Records supplied:
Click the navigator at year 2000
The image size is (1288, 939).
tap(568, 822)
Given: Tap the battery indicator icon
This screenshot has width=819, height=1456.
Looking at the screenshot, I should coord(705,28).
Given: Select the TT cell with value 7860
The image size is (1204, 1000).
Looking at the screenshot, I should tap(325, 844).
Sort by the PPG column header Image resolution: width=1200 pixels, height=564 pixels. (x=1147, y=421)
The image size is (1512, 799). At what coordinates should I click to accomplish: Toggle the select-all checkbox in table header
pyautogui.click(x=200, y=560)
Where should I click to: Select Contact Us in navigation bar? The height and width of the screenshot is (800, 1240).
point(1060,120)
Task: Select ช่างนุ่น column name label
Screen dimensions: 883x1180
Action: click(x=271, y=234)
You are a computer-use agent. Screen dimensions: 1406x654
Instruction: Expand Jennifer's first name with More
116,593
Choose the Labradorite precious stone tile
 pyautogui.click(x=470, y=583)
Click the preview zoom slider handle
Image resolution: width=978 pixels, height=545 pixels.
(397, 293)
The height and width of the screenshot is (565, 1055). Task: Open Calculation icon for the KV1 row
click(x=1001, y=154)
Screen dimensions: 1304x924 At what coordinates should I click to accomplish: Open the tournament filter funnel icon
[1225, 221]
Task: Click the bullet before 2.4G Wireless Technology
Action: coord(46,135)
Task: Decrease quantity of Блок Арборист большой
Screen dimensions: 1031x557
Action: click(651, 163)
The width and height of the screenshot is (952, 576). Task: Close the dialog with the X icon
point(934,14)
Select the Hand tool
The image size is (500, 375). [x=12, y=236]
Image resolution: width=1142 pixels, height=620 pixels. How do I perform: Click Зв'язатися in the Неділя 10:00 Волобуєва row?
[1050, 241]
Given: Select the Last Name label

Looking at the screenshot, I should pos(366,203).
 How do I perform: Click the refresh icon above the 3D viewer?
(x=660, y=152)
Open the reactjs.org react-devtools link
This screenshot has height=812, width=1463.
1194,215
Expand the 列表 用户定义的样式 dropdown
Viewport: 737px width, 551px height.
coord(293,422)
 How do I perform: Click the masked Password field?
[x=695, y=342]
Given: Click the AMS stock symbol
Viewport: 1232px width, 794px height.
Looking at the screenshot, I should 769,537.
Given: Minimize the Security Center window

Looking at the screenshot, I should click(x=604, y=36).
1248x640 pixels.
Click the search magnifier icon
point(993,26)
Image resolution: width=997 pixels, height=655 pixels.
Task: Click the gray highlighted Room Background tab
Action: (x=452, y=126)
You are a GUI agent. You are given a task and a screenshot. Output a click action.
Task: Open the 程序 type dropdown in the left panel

Task to complete: In every one of the records above, swap "Screen dimensions" for "Screen size" and write all the lines out again with nothing else changed.

Answer for this exercise:
Click the navigator at year 2000
The image size is (1288, 939).
tap(568, 822)
Given: Tap the battery indicator icon
This screenshot has width=819, height=1456.
Looking at the screenshot, I should coord(705,28).
Given: Select the TT cell with value 7860
The image size is (1204, 1000).
Looking at the screenshot, I should tap(325, 844).
Sort by the PPG column header Image resolution: width=1200 pixels, height=564 pixels. (x=1147, y=421)
The image size is (1512, 799). At what coordinates should I click to accomplish: Toggle the select-all checkbox in table header
pyautogui.click(x=200, y=560)
Where should I click to: Select Contact Us in navigation bar? The height and width of the screenshot is (800, 1240).
point(1060,120)
Task: Select ช่างนุ่น column name label
Screen size: 883x1180
Action: click(x=271, y=234)
You are a computer-use agent. Screen size: 1406x654
Instruction: Expand Jennifer's first name with More
116,593
Choose the Labradorite precious stone tile
 pyautogui.click(x=470, y=583)
Click the preview zoom slider handle
Image resolution: width=978 pixels, height=545 pixels.
(397, 293)
The height and width of the screenshot is (565, 1055). Task: Open Calculation icon for the KV1 row
click(x=1001, y=154)
Screen size: 1304x924 At what coordinates should I click to accomplish: Open the tournament filter funnel icon
[1225, 221]
Task: Click the bullet before 2.4G Wireless Technology
Action: coord(46,135)
Task: Decrease quantity of Блок Арборист большой
Screen size: 1031x557
Action: click(651, 163)
The width and height of the screenshot is (952, 576). Task: Close the dialog with the X icon
point(934,14)
Select the Hand tool
The image size is (500, 375). [x=12, y=236]
Image resolution: width=1142 pixels, height=620 pixels. How do I perform: Click Зв'язатися in the Неділя 10:00 Волобуєва row?
[1050, 241]
Given: Select the Last Name label

Looking at the screenshot, I should pos(366,203).
 How do I perform: Click the refresh icon above the 3D viewer?
(x=660, y=152)
Open the reactjs.org react-devtools link
This screenshot has height=812, width=1463.
1194,215
Expand the 列表 用户定义的样式 dropdown
Viewport: 737px width, 551px height.
coord(293,422)
 How do I perform: Click the masked Password field?
[x=695, y=342]
Given: Click the AMS stock symbol
Viewport: 1232px width, 794px height.
Looking at the screenshot, I should 769,537.
Given: Minimize the Security Center window

Looking at the screenshot, I should click(x=604, y=36).
1248x640 pixels.
Click the search magnifier icon
point(993,26)
Image resolution: width=997 pixels, height=655 pixels.
Task: Click the gray highlighted Room Background tab
Action: (x=452, y=126)
You are a GUI agent. You are given a task and a screenshot. Output a click action.
Task: Open the 程序 type dropdown in the left panel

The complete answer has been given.